1.什么是impala?
Impala是Cloudera公司主导开发的新型查询系统,它提供SQL语义,能查询存储在Hadoop的HDFS和HBase中的PB级大数据。已有的Hive系统虽然也提供了SQL语义,但由于Hive底层执行使用的是MapReduce引擎,仍然是一个批处理过程,难以满足查询的交互性。相比之下,Impala的最大特点也是最大卖点就是它的快速。
Impala组成
- 客户端:包括JDBC、ODBC、Hue、Impala Shell等,用于执行查询或完成管理任务;
- Hive Metastore:存储可用于Impala数据的信息,包括可用数据库及其结构。当执行Impala Sql语句进行schema对象的创建、修改及删除,或加载数据到表中等操作时,相关元数据的变化,通过单独的catalog服务自动广播到所有Impala节点;
- Cloudera Impala(Impalad进程):运行于数据节点的Impala程序,用于协调和执行查询。每一个Impala的实例可以获取、解析以及协调Impala客户端传来的查询。查询是被分布到各Impala节点间,这些节点作为workers,并行执行查询片段;
- HDFS、HBase、kudu:数据的实际存储位置。
impala查询执处理过程
- 用户程序通过JDBC、ODBC、Impala Shell等Impala 客户端发送Sql语句给Impala;
- 用户程序连接到集群中任意Impalad进程,这一进程作为整个查询的协调器;
- Impala解析、分析查询,确定哪些任务由集群中哪一Impalad实例执行,并生成最优执行计划;
- Impalad实例访问对应HDFS、HBase服务,获取数据;
- 每一个Impalad实例将数据返回给协调器Impalad,由其发送结果给客户端。
2.环境准备
install kudu
详见代码仓库kudu模块里面的docker目录
install impala
docker run -d --name kudu-impala --add-host kudu-master-1:{ip} --add-host kudu-master-2:{ip} --add-host kudu-master-3:{ip} -p 21000:21000 -p 21050:21050 -p 25000:25000 -p 25010:25010 -p 25020:25020 --memory=4096m apache/kudu:impala-latest impala
需要注意增加主机映射关系,不然impala找不带kudu的机器。 访问http://127.0.0.1:25000/
run impala-shell
docker exec -it kudu-impala impala-shell
Create a Kudu Table
Now that you are in an impala-shell that is connected to Impala you can use an Impala DDL statement to create a Kudu table.
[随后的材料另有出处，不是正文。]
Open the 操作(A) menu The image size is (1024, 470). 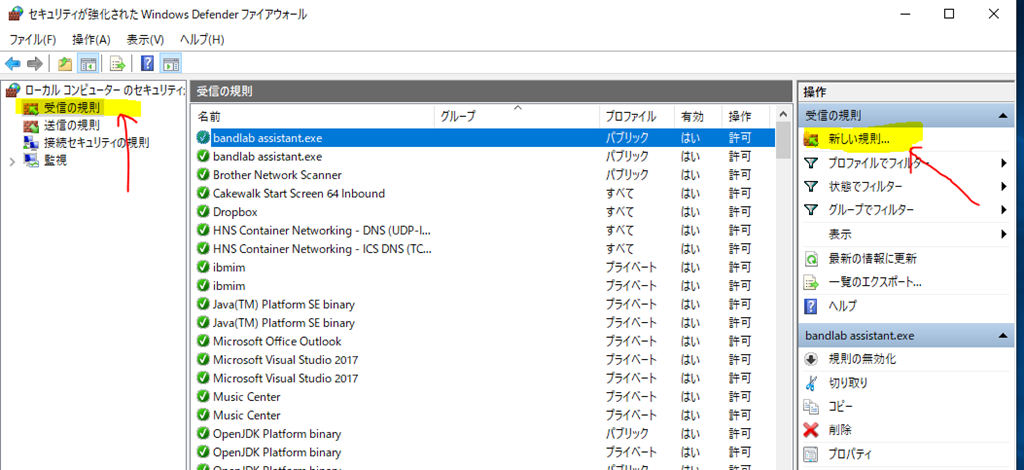[91, 39]
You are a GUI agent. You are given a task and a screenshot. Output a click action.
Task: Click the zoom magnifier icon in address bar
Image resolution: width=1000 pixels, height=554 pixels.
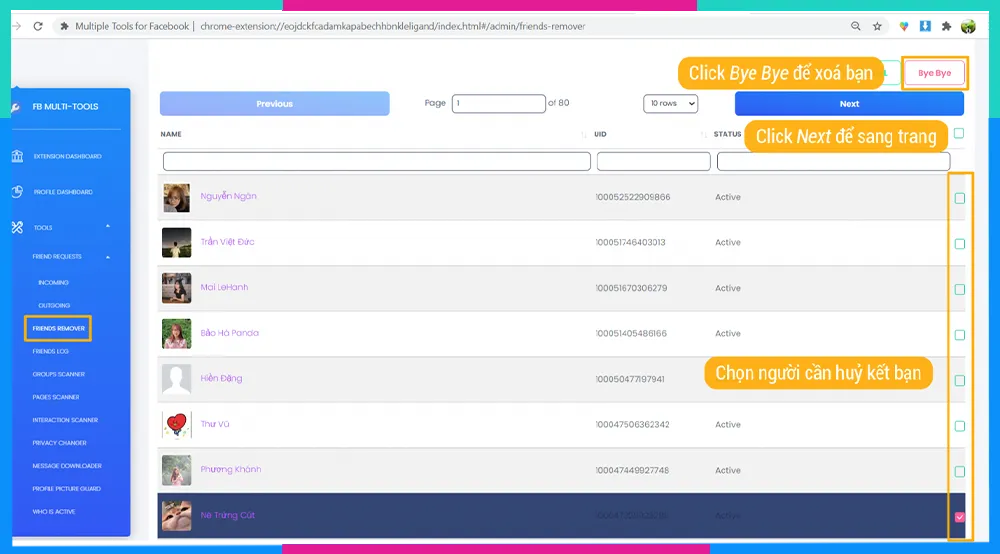[856, 26]
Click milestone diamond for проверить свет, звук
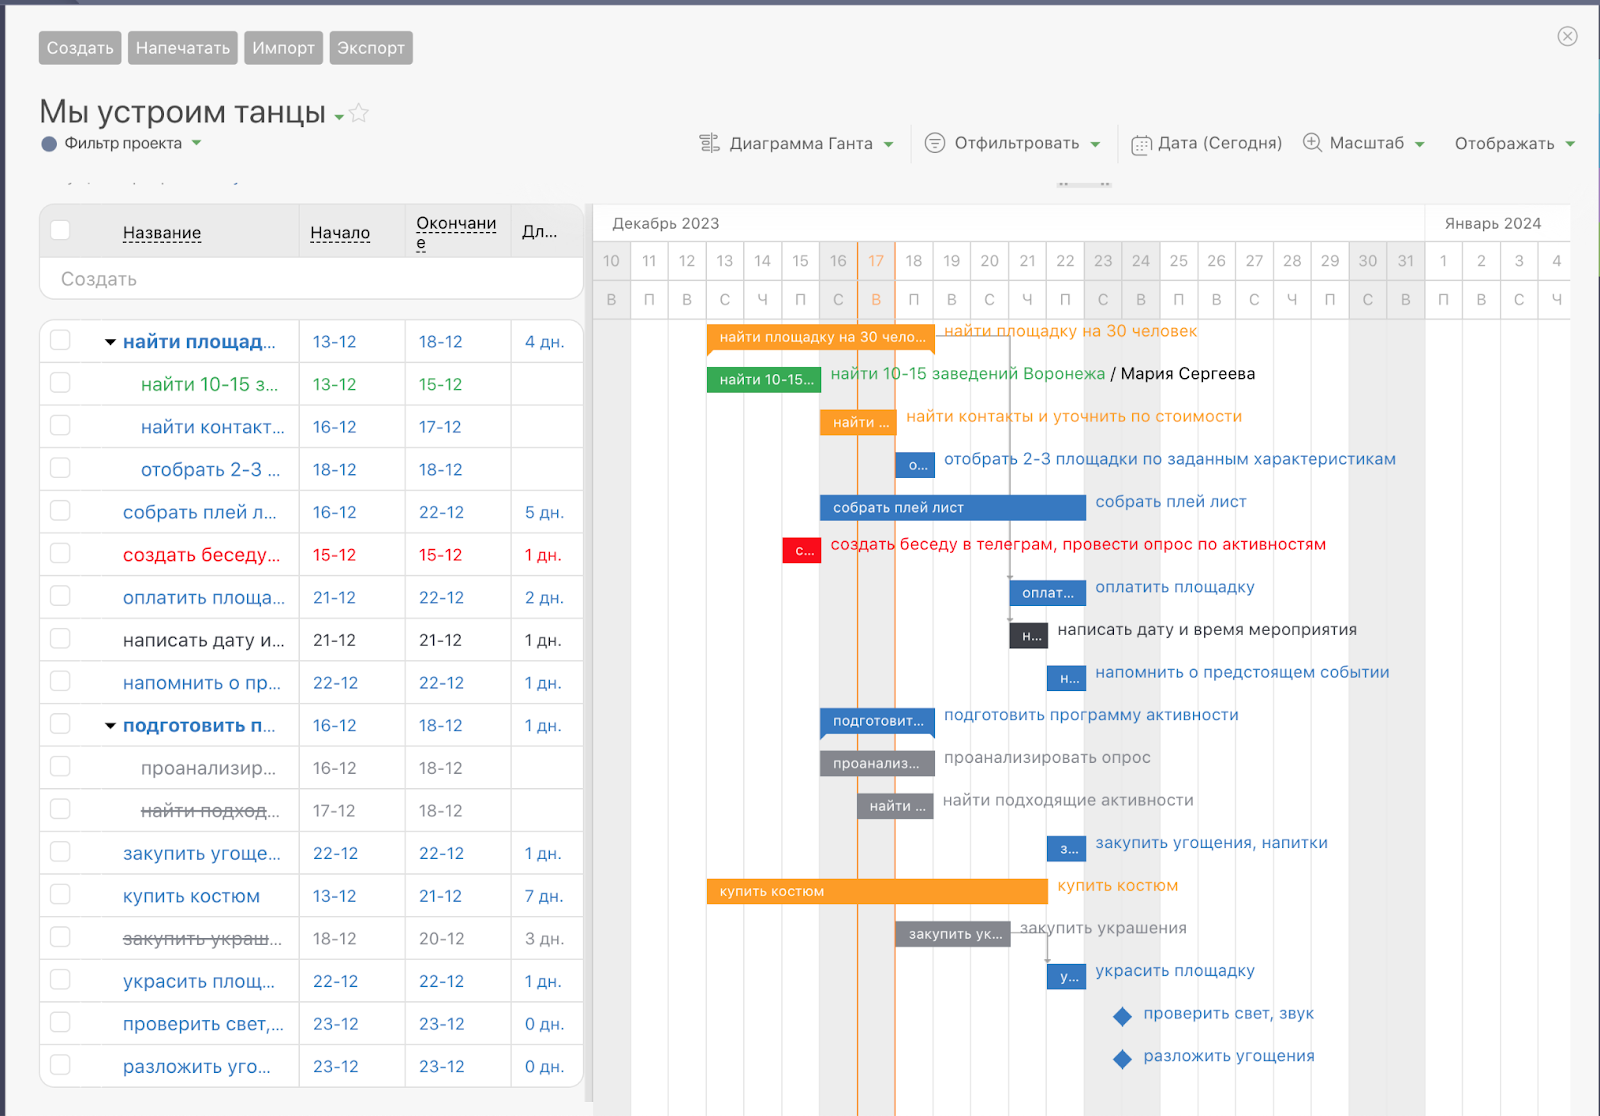 1122,1016
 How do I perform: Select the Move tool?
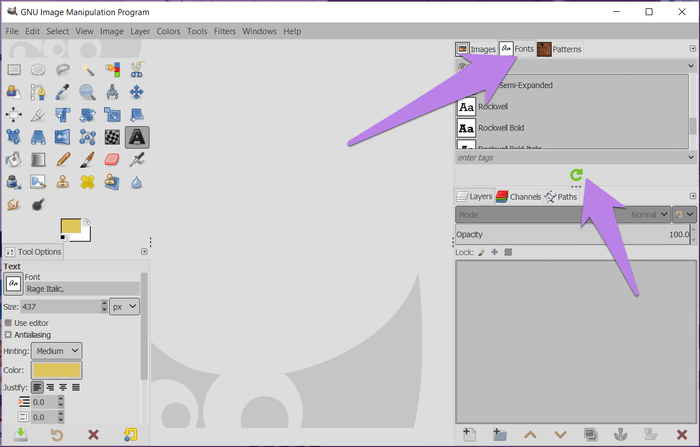(137, 92)
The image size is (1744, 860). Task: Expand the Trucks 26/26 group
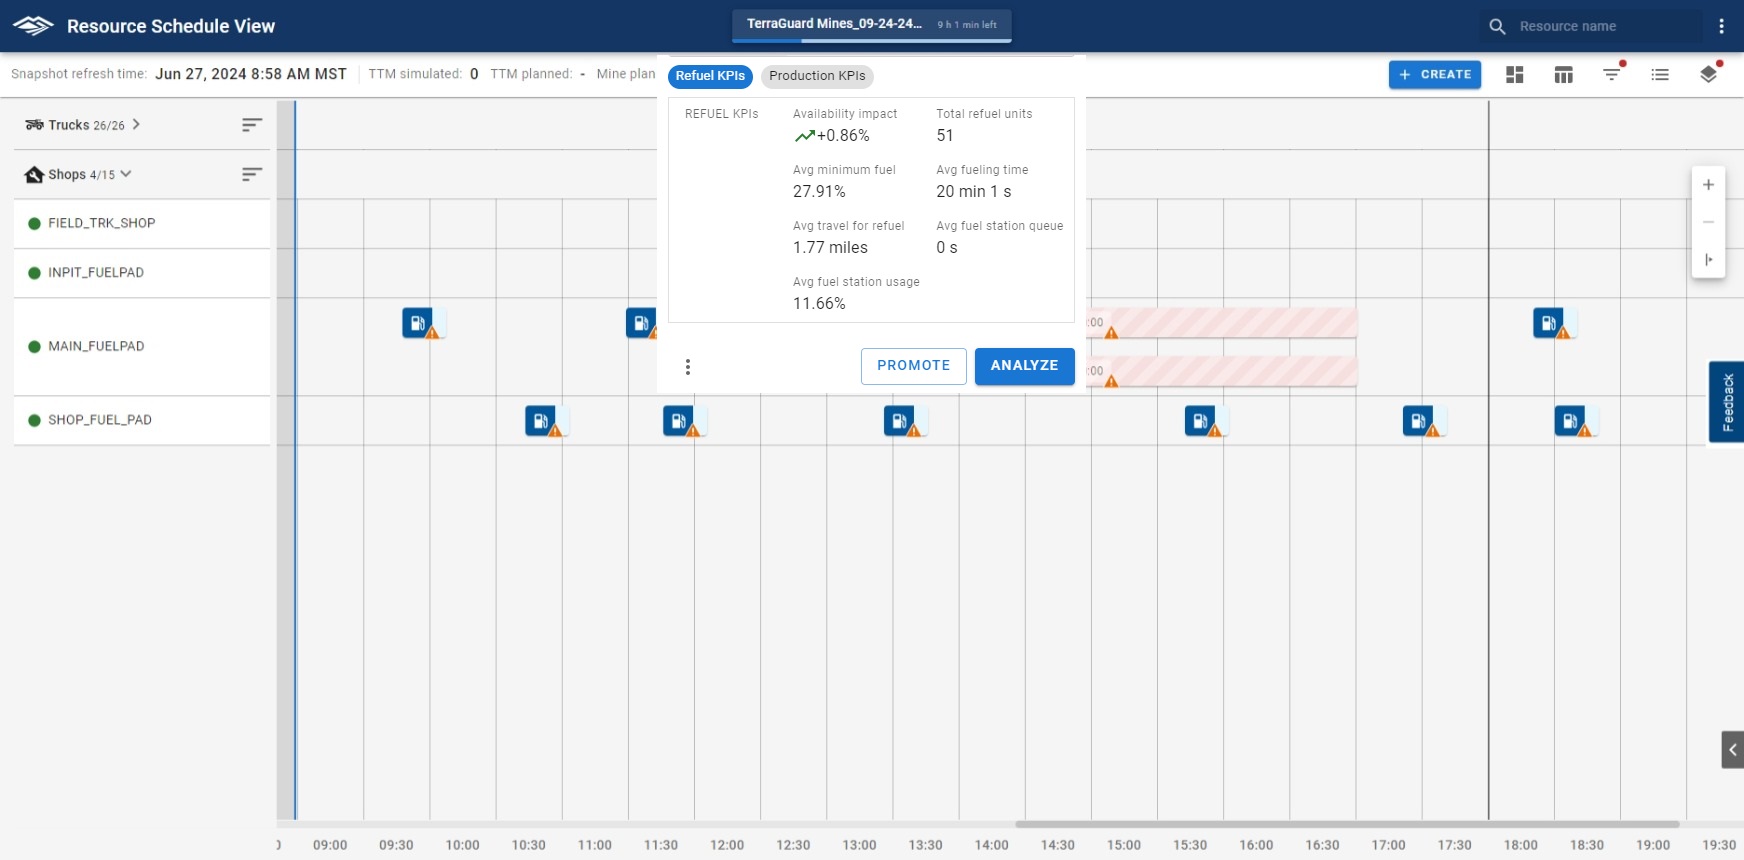(136, 125)
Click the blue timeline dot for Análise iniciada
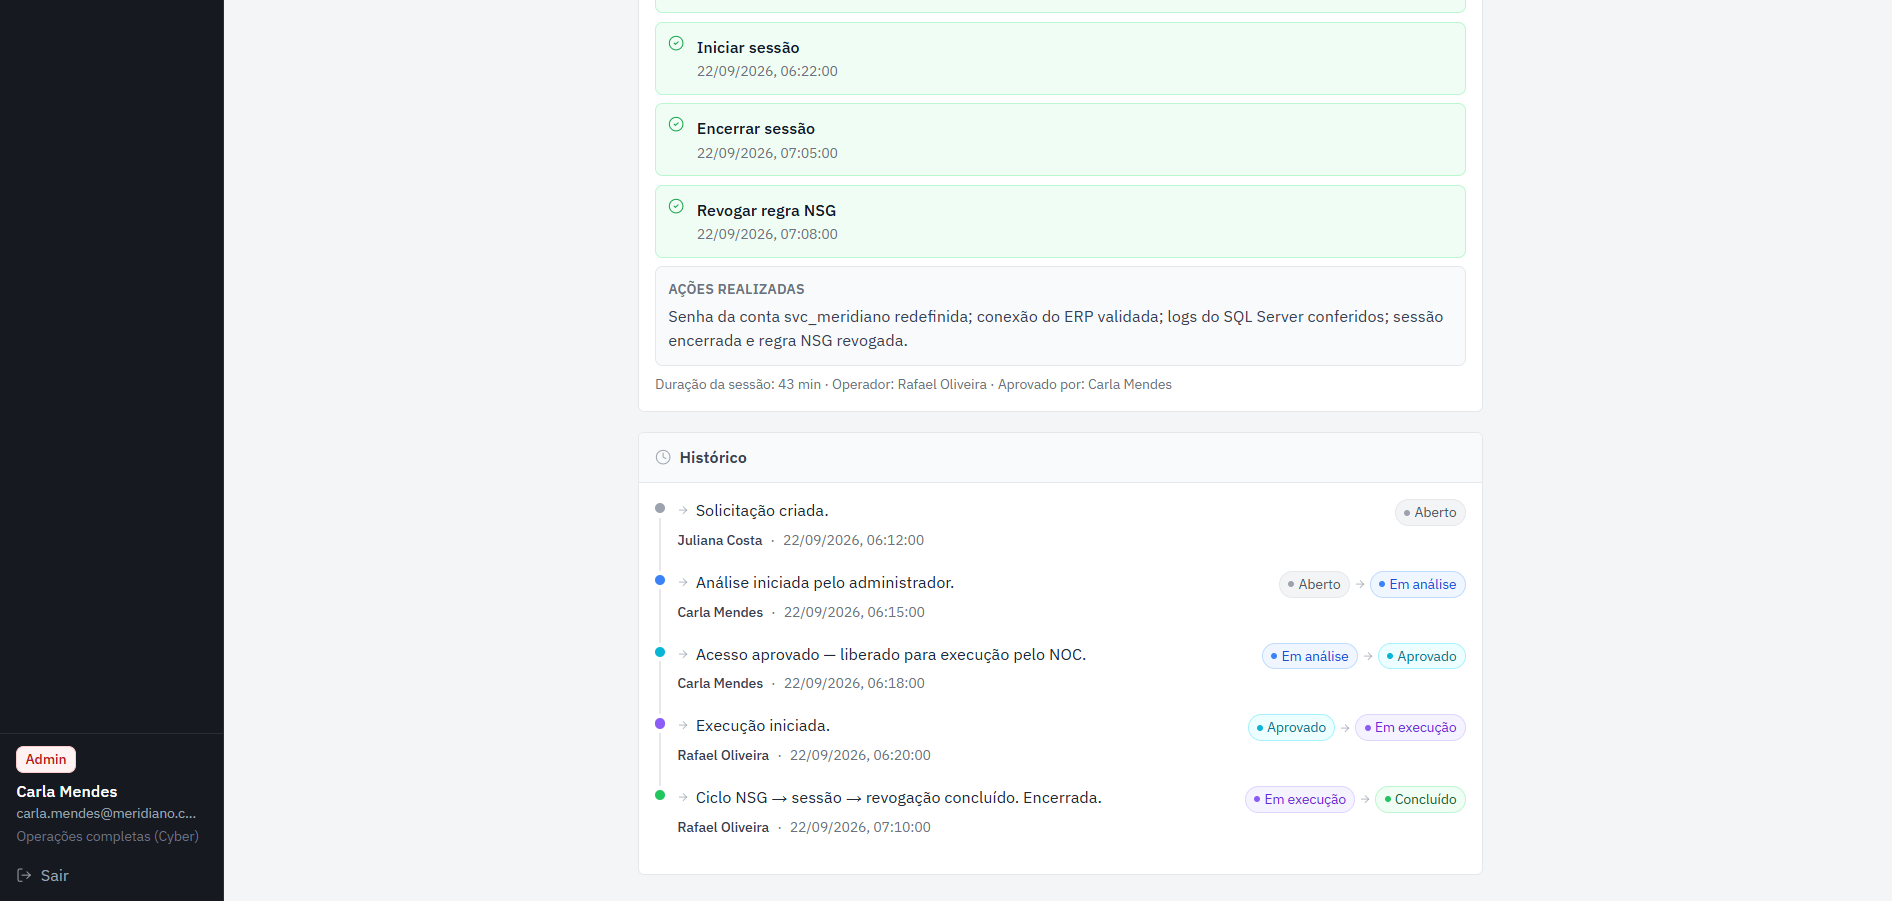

CREATE TABLE my_first_table
(
id BIGINT,
name STRING,
PRIMARY KEY(id)
)
PARTITION BY HASH PARTITIONS 4
STORED AS KUDU;
DESCRIBE my_first_table;
Insert and Modify Data
With my_first_table created you can now use Impala DML statements to INSERT, UPDATE, UPSERT, and DELETE data.
-- Insert a row.
INSERT INTO my_first_table VALUES (99, "sarah");
SELECT * FROM my_first_table;
-- Insert multiple rows.
INSERT INTO my_first_table VALUES (1, "john"), (2, "jane"), (3, "jim");
SELECT * FROM my_first_table;
-- Update a row.
UPDATE my_first_table SET name="bob" where id = 3;
SELECT * FROM my_first_table;
-- Use upsert to insert a new row and update another.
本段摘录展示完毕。